With Environment Washington, he organized our successful campaign to pass the state's 100% Clean Electricity Bill, which requires utilities to obtain 100 percent of their electricity from carbon-free energy sources by 2045. He also launched and led our campaign to protect Puget Sound's southern resident orcas, rallying more than 15,000 people to call for action to restore salmon populations, a key food source for the endangered orcas. In April 2019, the Washington Legislature allocated $750,000 to study the issue.
The stereotype of an activist is someone stern, often angry and self-righteous. Bruce was none of these things. He enjoyed people and people enjoyed him. Washington has more clean energy, less plastic pollution, and more hope for the future of our children and the places we love, thanks to who Bruce was, the work he did, and the way he inspired others to act.
Prior to his move to Washington, Bruce was the state director of Wisconsin PIRG, where he helped win a smoke-free workplace law and a ban on the use of BPA in children's products. He also ran the Wisconsin New Voters Project, which helped 20,000 young people register to vote. His public interest career started in Massachusetts, where he came onto staff with MASSPIRG as a campus organizer in 1998. Later, he became director of the Massachusetts Community Water Watch program, a joint effort of MASSPIRG and the federal AmeriCorps program.
Bruce met his wife, Heidi Blankenship Speight, in Massachusetts. They married in 2007 at a ceremony in Yosemite National Park, and spent subsequent vacations with family and friends in national parks throughout the West. He was a graduate of Bowdoin College in Maine and grew up in Hampton, Virginia.

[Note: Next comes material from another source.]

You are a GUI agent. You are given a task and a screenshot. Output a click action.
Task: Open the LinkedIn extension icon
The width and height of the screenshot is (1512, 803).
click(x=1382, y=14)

Bruce entered hospice care in mid-September, where he spent his last days with his wife; his two children, Sylvan and Wyatt; his mother and father, Hope and Wayne; his brother, Chad; and other family and close friends.
Christine Lindstrom, Bruce's first staff director at MASSPIRG, said, "The world is better because of Bruce. I am better because of Bruce. His unique ability was to have a terrific time when things were hard."
Celeste Meiffren-Swango, state director of Environment Oregon, a network partner of Environment Washington, said, "You couldn't help but be in a good mood around Bruce. He set an example of how to move through life with joy and purpose."
Those who knew him will remember Bruce for his fun-loving spirit, his knack for making a connection with everybody he met, and his infectious hope and faith that people who fight the good fight will win in the end.
With joy and purpose, we'll honor his memory and carry on that good fight.